Realicé el resto del trayecto al banco sin una palabra, sin un pensamiento. A medio camino, las soneínas me hicieron efecto y, de repente, pude respirar con toda placidez y aligerar un poco mi carga. El flujo persistió, incluso creí que iba a desmayarme, y se convirtió en una maravillosa y radiante aura de esperanza. Casi no oí a Hassan cuando llegamos al cajero automático. Utilicé la tarjeta, confirmé mi saldo y extraje dos mil quinientos cincuenta kiam. Eso me dejó con un total de seis kiam en mi cuenta. Le di veinticinco de los grandes a Abdulay.

—Mil quinientos mañana —dijo. —Inshallah —contesté con sorna.

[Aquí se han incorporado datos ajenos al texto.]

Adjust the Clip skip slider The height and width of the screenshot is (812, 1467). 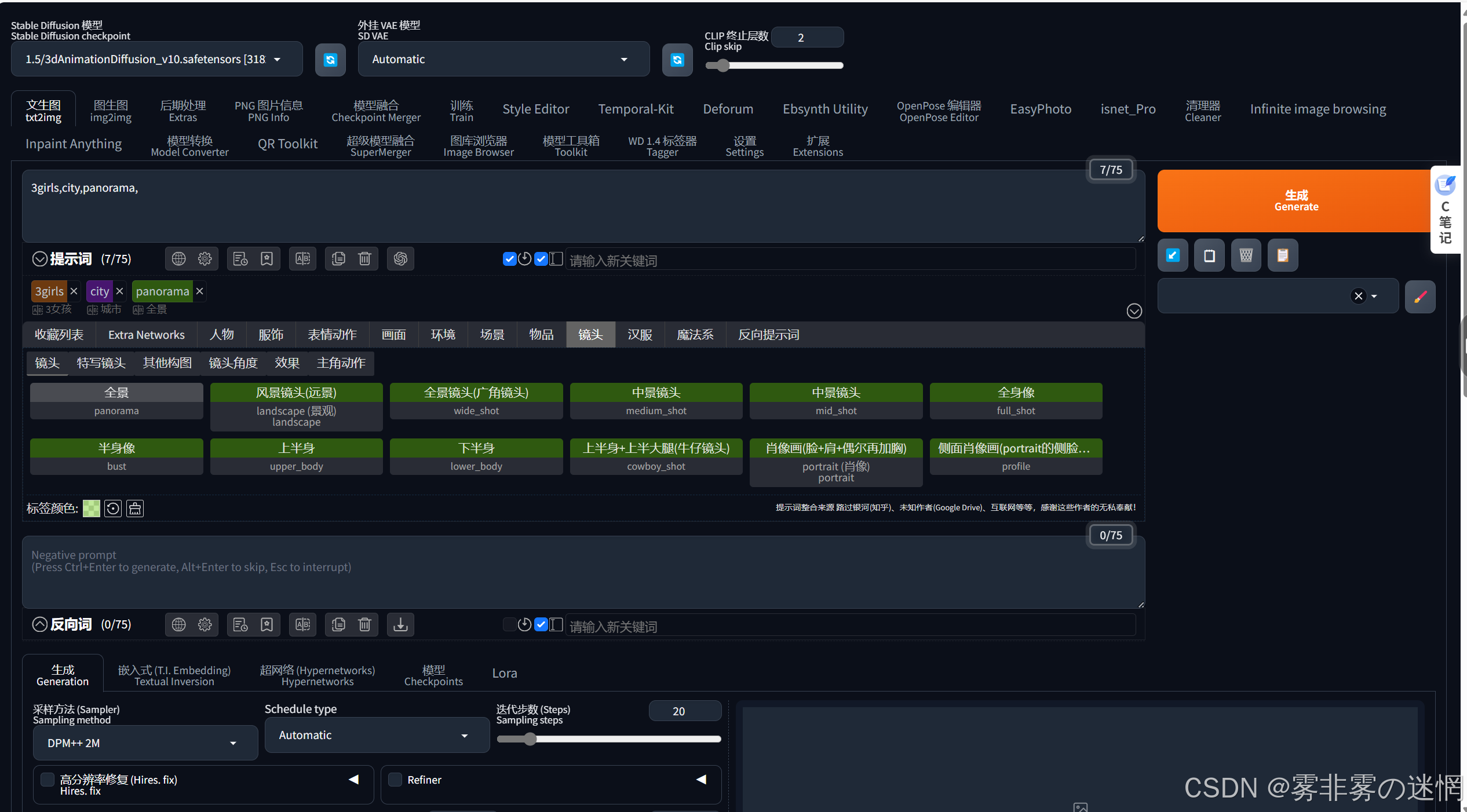coord(722,65)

Abdulay levantó la mano para golpearme, pero Hassan se la cogió y le detuvo; luego, le murmuró unas palabras que no entendí. Guardé los cincuenta restantes en mi bolsillo y entonces me di cuenta de que no llevaba más dinero. Debería tener algo, el dinero del día anterior más los cien de Nikki, descontando los que me hubiese gastado la noche anterior. Quizá Nikki los había cogido, o una de las «Viudas Negras». No tenía mucha importancia. Hassan y Abdulay se consultaban en voz baja. Por último, Abdulay tocó su frente, sus labios y su pecho y se marchó. Hassan me cogió por el hombro y me llevó hasta su lujoso y brillante automóvil negro. Intenté hablar, me costó un poco.

—¿Dónde…? —pregunté.

Mi voz sonó extraña, ronca, como si hiciera décadas que no la empleaba.

—Te llevaré al hospital —dijo Hassan —. Si me perdonas, te dejo aquí. Tengo obligaciones urgentes. Los negocios son los negocios.

—La acción es la acción —repuse.

Hassan sonrió. No creo que sintiera una animosidad especial contra mí.

—Salamtak —dijo.

Me deseaba paz.

Allah yisallimak —contesté.

Bajé del coche en el hospital para indigentes y fui a urgencias. Tuve que mostrar mis documentos de identificación y esperar hasta que sacasen mis datos de la memoria de su ordenador. Me senté en una silla plegable de acero gris, con una copia impresa de mis datos sobre el regazo y esperé a que me avisaran… durante once horas. Las soneínas se habían evaporado a los noventa minutos. El resto del tiempo fue un infierno delirante. Me senté en una habitación enorme, llena de enfermos y heridos, todos pobres, que sufrían. Los lamentos de dolor y los alaridos de los niños eran incesantes. El aire estaba viciado por el humo del tabaco, la peste de los cuerpos, de la sangre, de los vómitos y de la orina. Por fin, me atendió un doctor hostil, que murmuraba para sí mientras me examinaba, sin preguntarme nada en absoluto, vendaba mis costillas, extendía una receta y me echaba de allí.